=== Exercice proposé a ===
Relevez les noms de toutes les personnes sous la direction desquelles ont été publiés les actes présentés dans le texte source ci-dessous.

=== Texte source ===
---------------

BERGER, D. AUTHIER, D., GALY, O., DUGAS, E. (sous la direction de). (2018). Éducation et santé, quelles altérités ? Actes du 6ème colloque de l’UNIRèS, réseau des universités pour l’éducation à la santé.
La notion de santé est une évidence pour chacun et pourtant la lecture des actes du 6ème colloque international de l’UNIRèS (réseau national de formateurs et de chercheurs spécialisés dans l’éducation à la santé) dément cette certitude ! Né de la circulaire du 8 janvier 2016 qui instaure le parcours éducatif de santé pour tous les élèves, ce colloque a réuni une quarantaine d’intervenants qui ont partagé leurs pratiques, leurs expériences de formation et leurs recherches, ouvrant la problématique dans un foisonnement d’idées. Alors que la prévention a pour but de faire baisser la prévalence d’un comportement à risque, la "promotion de la santé" est centrée sur le sujet ; elle se veut être un levier d’amélioration du bien-être et a infiltré toute la société, en particulier le milieu du soin et l’école. La mise en œuvre de ce projet ambitieux rencontre des obstacles qui sont analysés tout au long des exposés.
Au plan pédagogique, par exemple, l’éducation à la santé s’appuie sur le développement des compétences psychosociales et ne rentre pas dans les enseignements disciplinaires. À l’articulation de l’intime et du social, elle mobilise des représentations politiques, morales et affectives, qui nécessitent une pratique basée sur la réflexivité, ce qui ne va pas de soi et demande une formation spécifique. Autre exemple plus général, dans le contexte néolibéral actuel, l’éducation à la santé peut prendre forme d’une norme moralisatrice. Les dispositifs, basés sur "l’empowerment" (puissance d’agir de la personne), visent à renforcer le sentiment de maitrise de son quotidien et de son devenir, et contribuent à rendre les personnes responsables de leur état en écartant de l’analyse les autres facteurs.

---------------

=== Exercice proposé b ===
Disposez en tableau Markdown les lignes des données qui vont de celle contenant « At what coordinates » jusqu'à la fin des données, bornes incluses, avec une colonne « n° » pour le numéro de rang et une colonne « Ligne » pour la ligne. Omettez les lignes vides et laissez les images hors de la réponse.

=== Données fournies ===

---------------

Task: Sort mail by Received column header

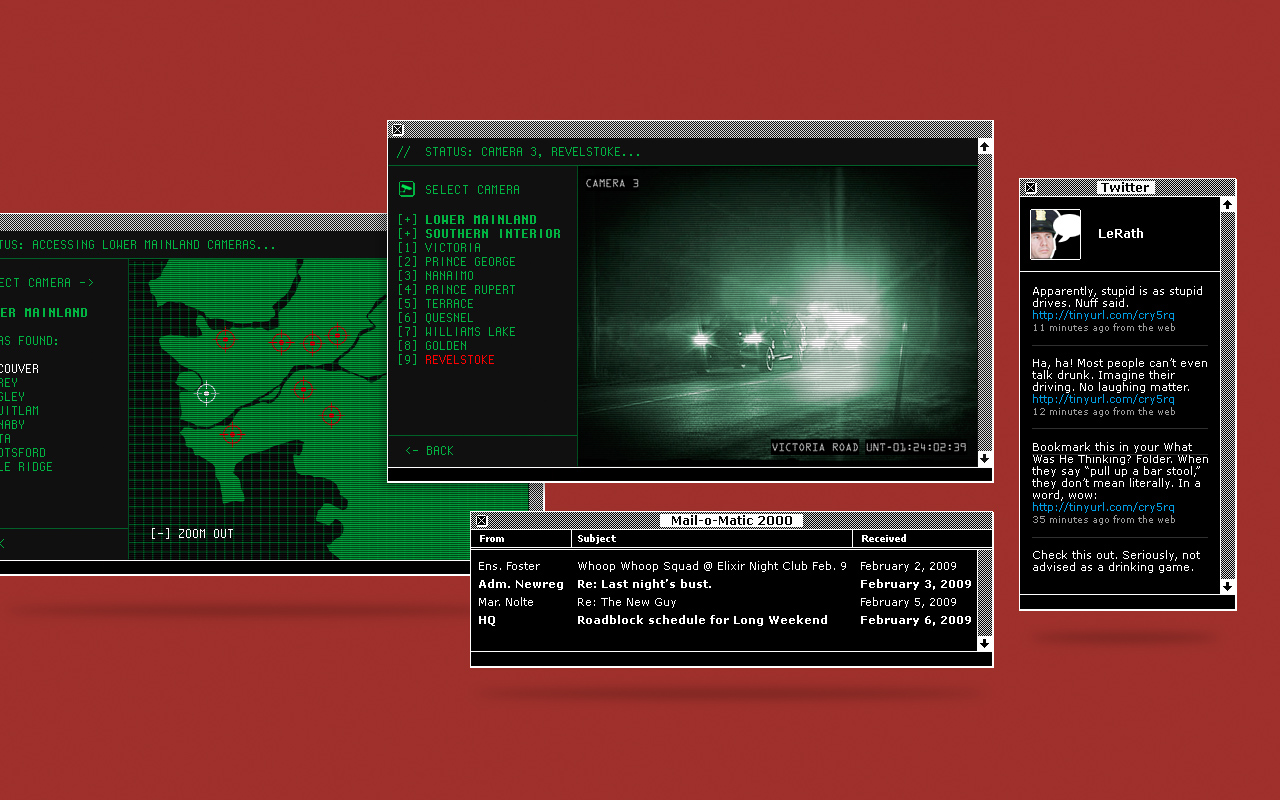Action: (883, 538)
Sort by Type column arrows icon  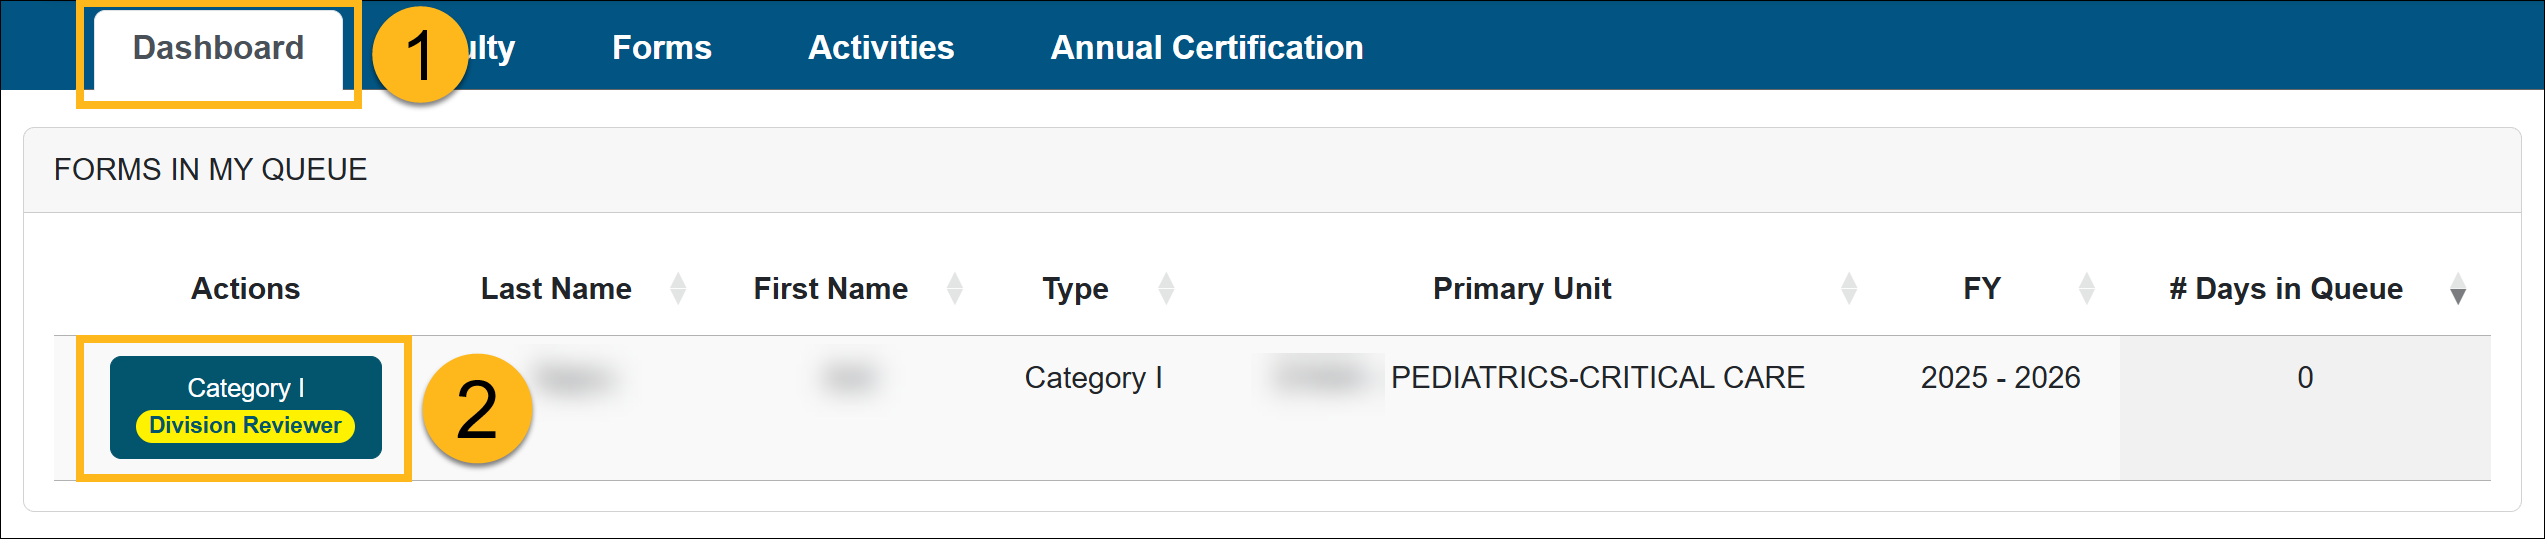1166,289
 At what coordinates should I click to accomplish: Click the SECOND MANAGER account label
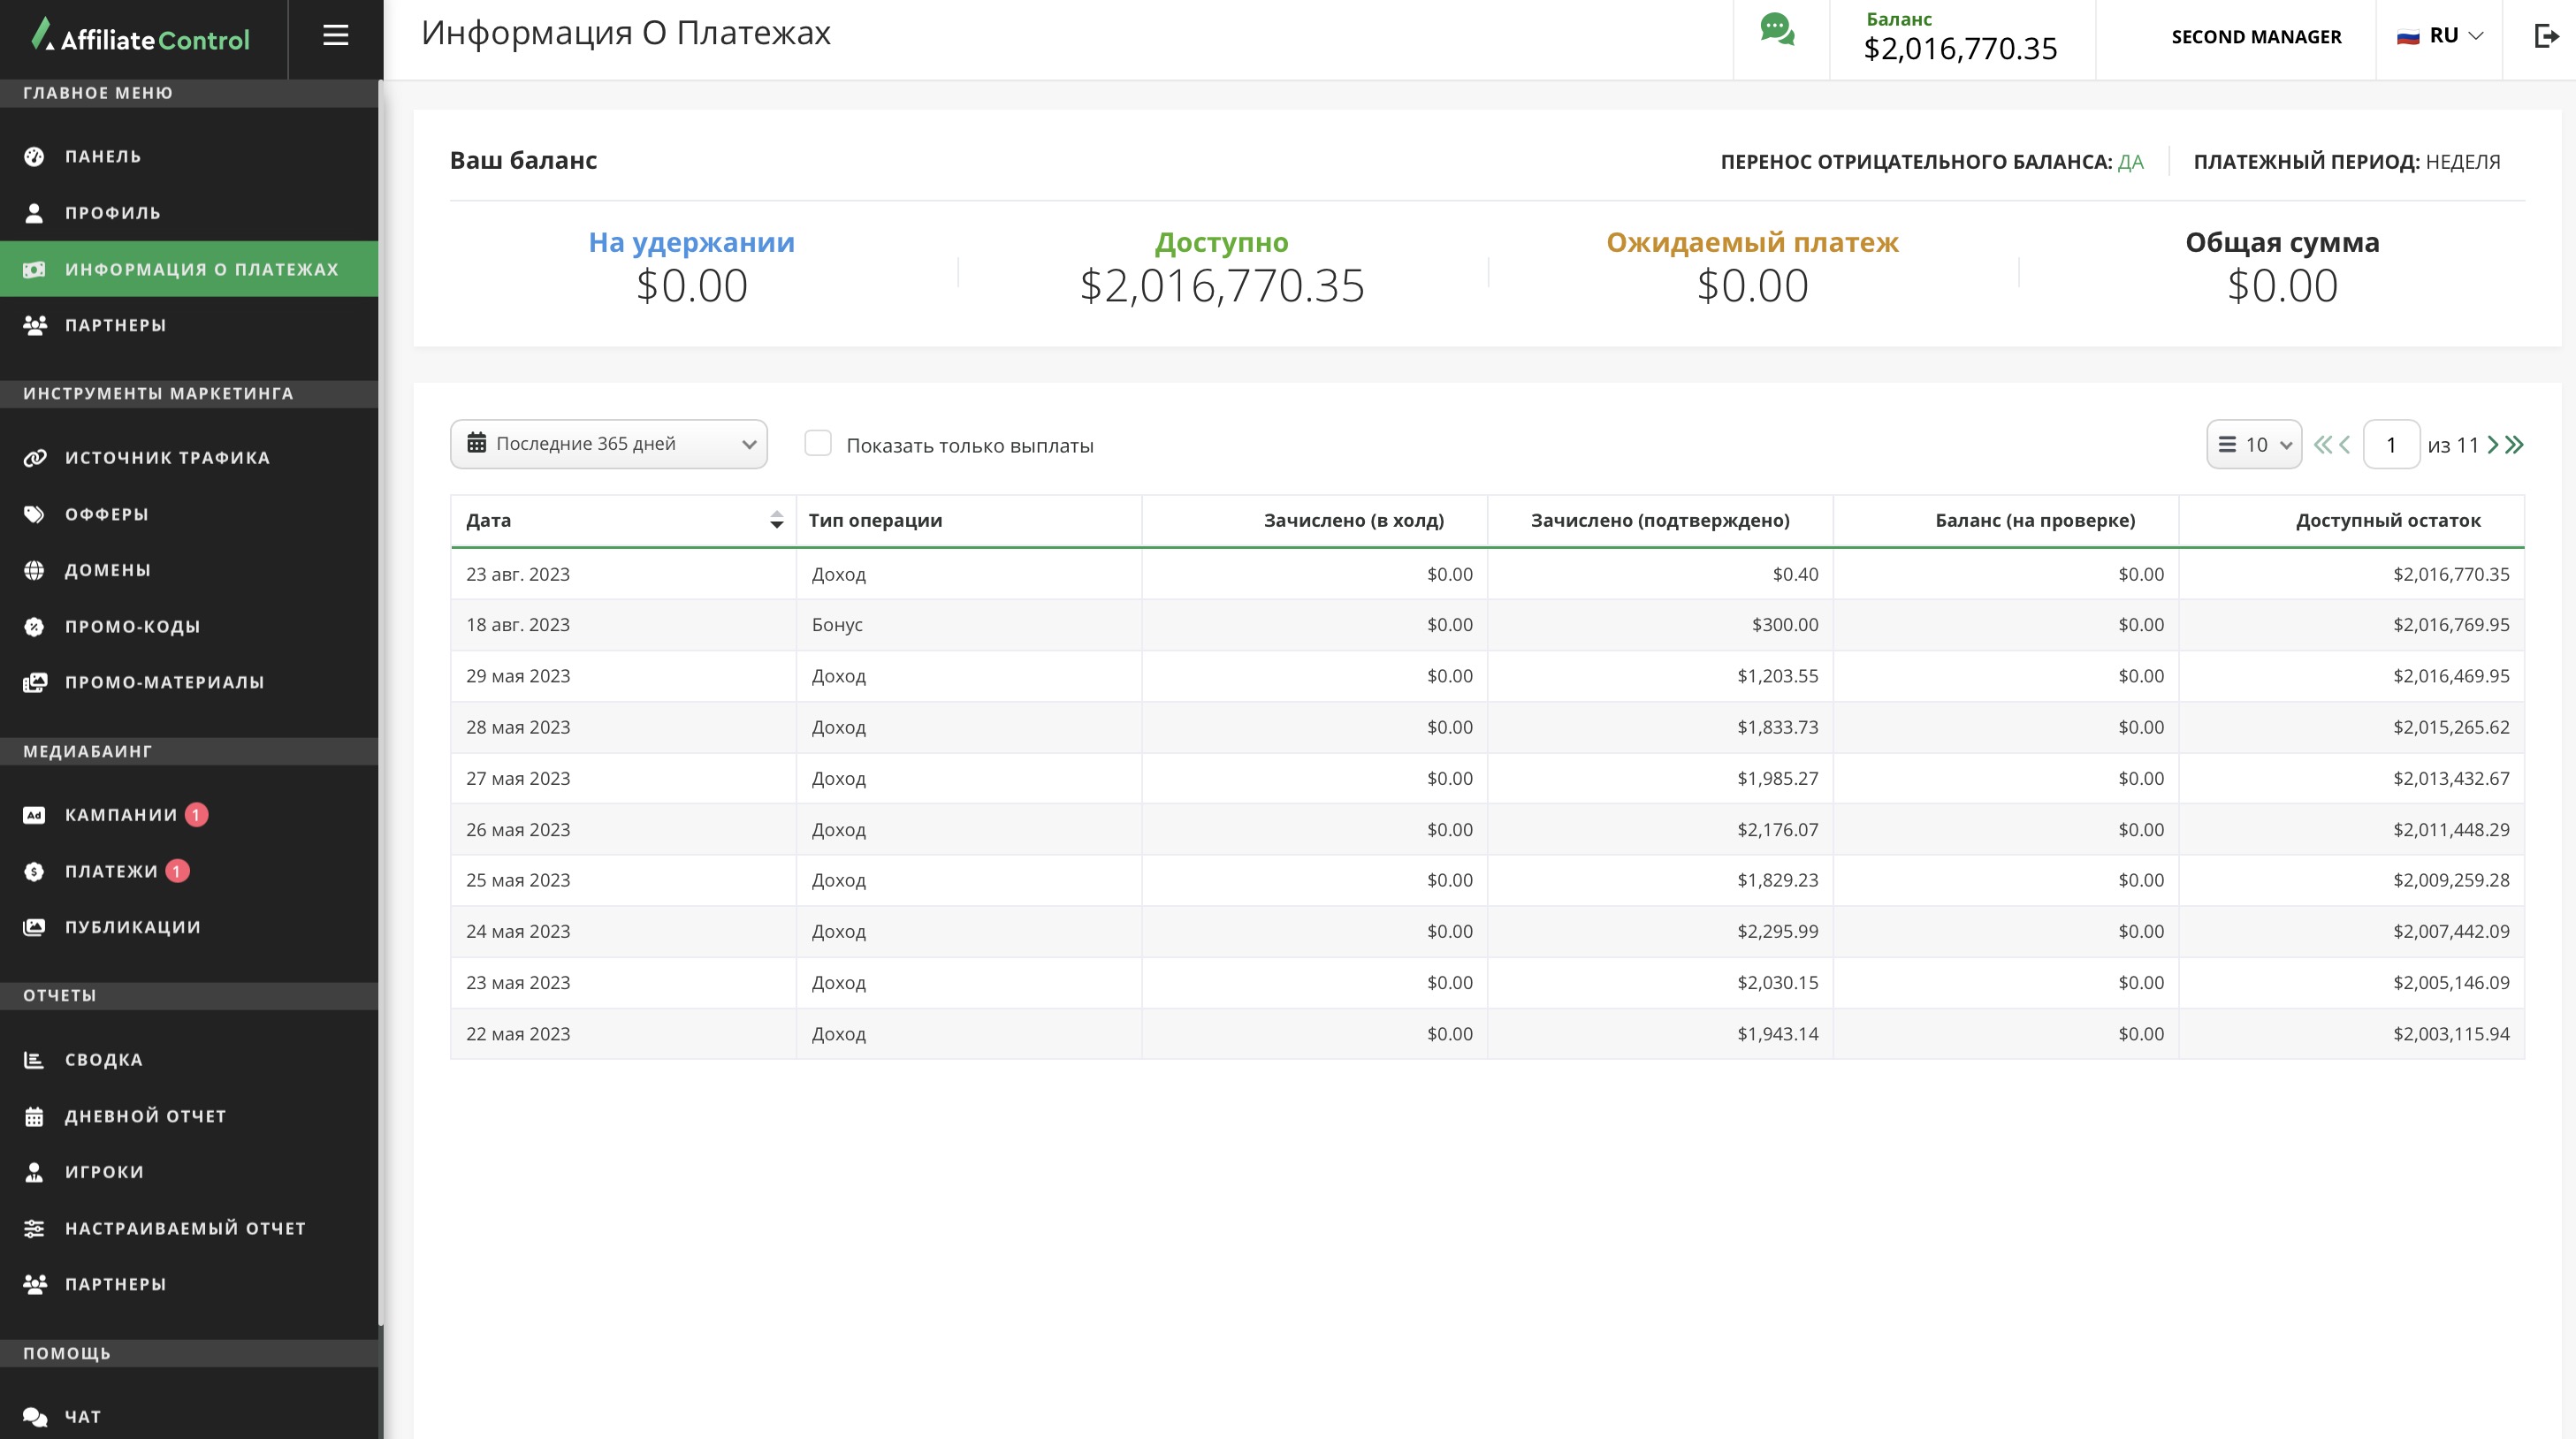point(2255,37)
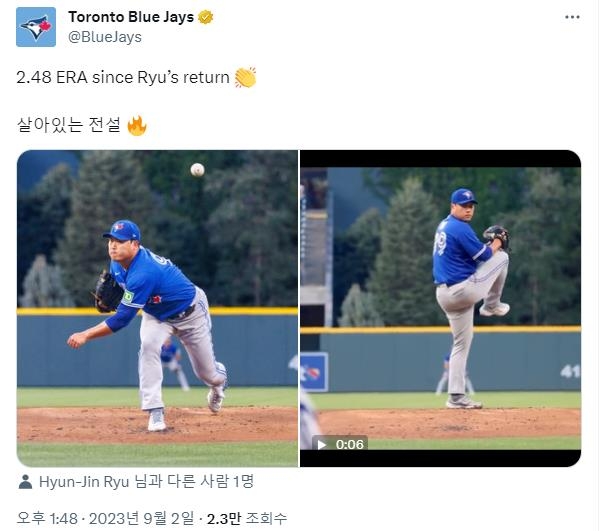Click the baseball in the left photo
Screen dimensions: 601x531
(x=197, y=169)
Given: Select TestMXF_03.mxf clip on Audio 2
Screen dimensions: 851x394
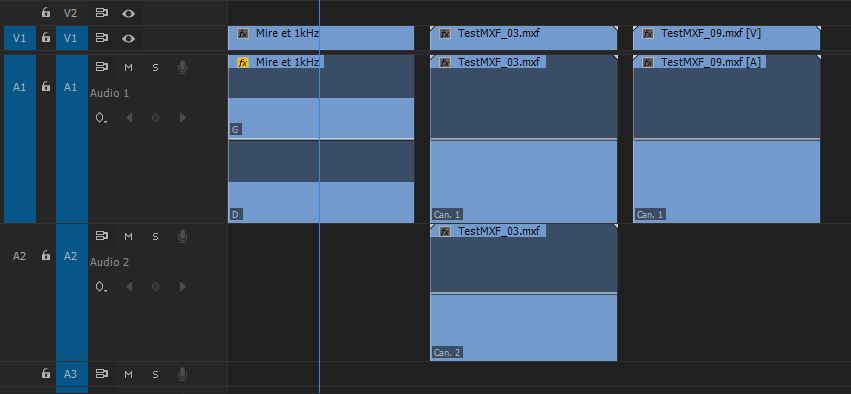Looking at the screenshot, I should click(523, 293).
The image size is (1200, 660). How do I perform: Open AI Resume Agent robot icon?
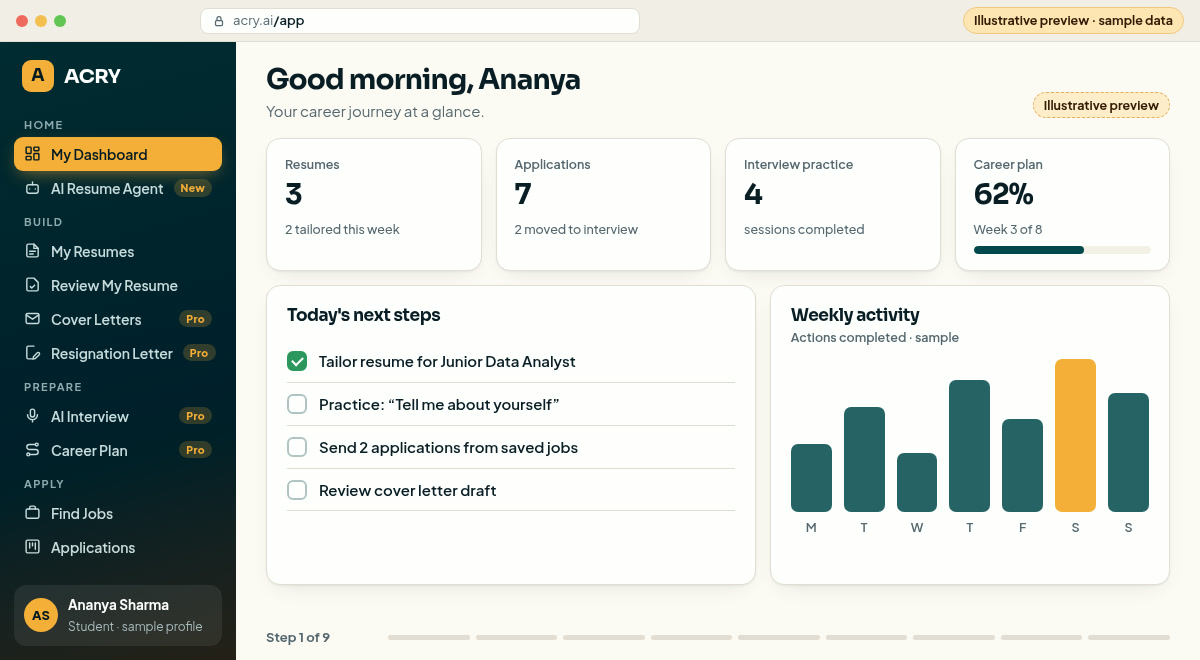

---------------

=== Réponse attendue a ===
- D. Berger
- D. Authier
- O. Galy
- E. Dugas

=== Réponse attendue b ===
| n° | Ligne |
|---|---|
| 1 |  At what coordinates should I click to accomplish: Click the SECOND MANAGER account label |
| 2 | point(2255,37) |
| 3 | Click the baseball in the left photo |
| 4 | Screen dimensions: 601x531 |
| 5 | (x=197, y=169) |
| 6 | Given: Select TestMXF_03.mxf clip on Audio 2 |
| 7 | Screen dimensions: 851x394 |
| 8 | Looking at the screenshot, I should click(523, 293). |
| 9 | The image size is (1200, 660). How do I perform: Open AI Resume Agent robot icon? |